This morning, UCLU Arts society presidents were informed that UCL’s 547-seat Bloomsbury Theatre will remain closed until 2018.
Arts societies are currently preparing to pitch next year’s shows to the Bloomsbury bid panel, which will still go ahead, despite UCL having promised no alternative venue for performances as yet.
In an email, AEO Asad Khan wrote that information was still incoming from UCL, and that UCLU was working to understand the situation and how best to work with societies to ensure the tradition of UCLU Arts would continue.
Last year, UCLU scrambled to find alternative venues for societies’ 2016 Bloomsbury shows, when UCL announced a theatre closure after performance slots had already been allocated.
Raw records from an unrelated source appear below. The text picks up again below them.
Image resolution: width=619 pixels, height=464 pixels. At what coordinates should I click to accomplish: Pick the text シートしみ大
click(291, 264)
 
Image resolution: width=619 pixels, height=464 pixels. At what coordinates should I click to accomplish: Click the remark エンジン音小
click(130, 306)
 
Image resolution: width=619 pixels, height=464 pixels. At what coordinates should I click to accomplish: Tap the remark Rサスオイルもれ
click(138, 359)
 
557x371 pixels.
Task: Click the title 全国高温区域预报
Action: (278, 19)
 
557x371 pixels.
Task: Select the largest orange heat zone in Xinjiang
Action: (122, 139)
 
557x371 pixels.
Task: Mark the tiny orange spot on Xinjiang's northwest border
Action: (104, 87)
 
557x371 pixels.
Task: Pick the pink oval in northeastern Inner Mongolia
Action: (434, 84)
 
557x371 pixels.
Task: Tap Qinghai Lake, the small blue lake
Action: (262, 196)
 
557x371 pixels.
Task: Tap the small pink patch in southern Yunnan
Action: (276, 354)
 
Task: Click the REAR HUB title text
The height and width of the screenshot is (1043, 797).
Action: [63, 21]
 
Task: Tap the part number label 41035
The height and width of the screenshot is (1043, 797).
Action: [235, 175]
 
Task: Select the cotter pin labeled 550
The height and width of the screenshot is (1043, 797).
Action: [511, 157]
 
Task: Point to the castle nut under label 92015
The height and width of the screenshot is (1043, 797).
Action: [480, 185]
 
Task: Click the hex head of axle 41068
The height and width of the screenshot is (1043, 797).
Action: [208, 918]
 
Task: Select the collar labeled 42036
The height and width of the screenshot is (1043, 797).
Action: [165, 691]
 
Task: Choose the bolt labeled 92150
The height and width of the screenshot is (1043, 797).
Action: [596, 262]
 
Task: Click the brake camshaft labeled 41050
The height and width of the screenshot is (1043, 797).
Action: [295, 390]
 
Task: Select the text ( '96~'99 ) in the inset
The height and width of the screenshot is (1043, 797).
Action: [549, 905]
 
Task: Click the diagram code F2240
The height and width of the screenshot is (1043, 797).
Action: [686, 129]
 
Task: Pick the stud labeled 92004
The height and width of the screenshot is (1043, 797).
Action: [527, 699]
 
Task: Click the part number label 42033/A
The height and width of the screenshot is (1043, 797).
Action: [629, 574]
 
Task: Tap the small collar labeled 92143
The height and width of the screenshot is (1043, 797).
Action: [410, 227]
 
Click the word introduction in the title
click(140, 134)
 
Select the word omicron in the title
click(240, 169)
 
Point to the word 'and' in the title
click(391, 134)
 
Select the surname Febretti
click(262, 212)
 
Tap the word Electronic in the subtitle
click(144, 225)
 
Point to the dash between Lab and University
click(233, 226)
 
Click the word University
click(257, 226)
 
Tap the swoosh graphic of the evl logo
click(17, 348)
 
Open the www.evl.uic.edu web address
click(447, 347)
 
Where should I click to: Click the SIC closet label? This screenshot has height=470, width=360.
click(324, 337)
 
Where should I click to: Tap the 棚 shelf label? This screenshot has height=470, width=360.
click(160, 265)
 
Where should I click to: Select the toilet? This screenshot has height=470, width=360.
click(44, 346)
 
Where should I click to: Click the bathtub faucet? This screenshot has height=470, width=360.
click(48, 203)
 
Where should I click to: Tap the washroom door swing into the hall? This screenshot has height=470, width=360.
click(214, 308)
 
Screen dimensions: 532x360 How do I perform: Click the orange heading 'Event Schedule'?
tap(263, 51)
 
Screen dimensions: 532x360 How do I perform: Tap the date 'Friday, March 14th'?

The theatre closure was then brought forward after construction workers discovered asbestos in the auditorium, meaning term one shows in 2015 were rearranged or cancelled.
UCL agreed to pay for theatre costs following this unanticipated withdrawal of performance space, but it appears that they have thus far not agreed to the same for the coming year.
The extension of the theatre closure represents a huge blow for Arts societies, who had hoped to get back on their feet after both the Bloomsbury and the Garage had been taken away from them in the last two years.
Musical Theatre Society President Emma Groome responded: “How little regard UCL has for its students is frankly disturbing. Honestly, if I were 18 and applying to universities now, I wouldn’t go near it with a barge pole. I’m speechless.”
While Drama President Matt Aldridge said: “The fact UCLU had access to a theatre of this calibre is one of the big reasons I came to UCL. This will be a huge loss for all arts societies. UCLU now has to stand up and show it cares about the experience of its community, all the hard work we put in and possesses the competence to get an explanation and a equivalent replacement out of UCL.”
He added: “The way UCLU Arts Societies are continually sidelined is a fucking joke.”
Societies will meet with Khan at 13.00 this Thursday to discuss the problem. It’s expected that Culture Club, the coalition of Arts societies, will demand a replacement performance venue of comparable size.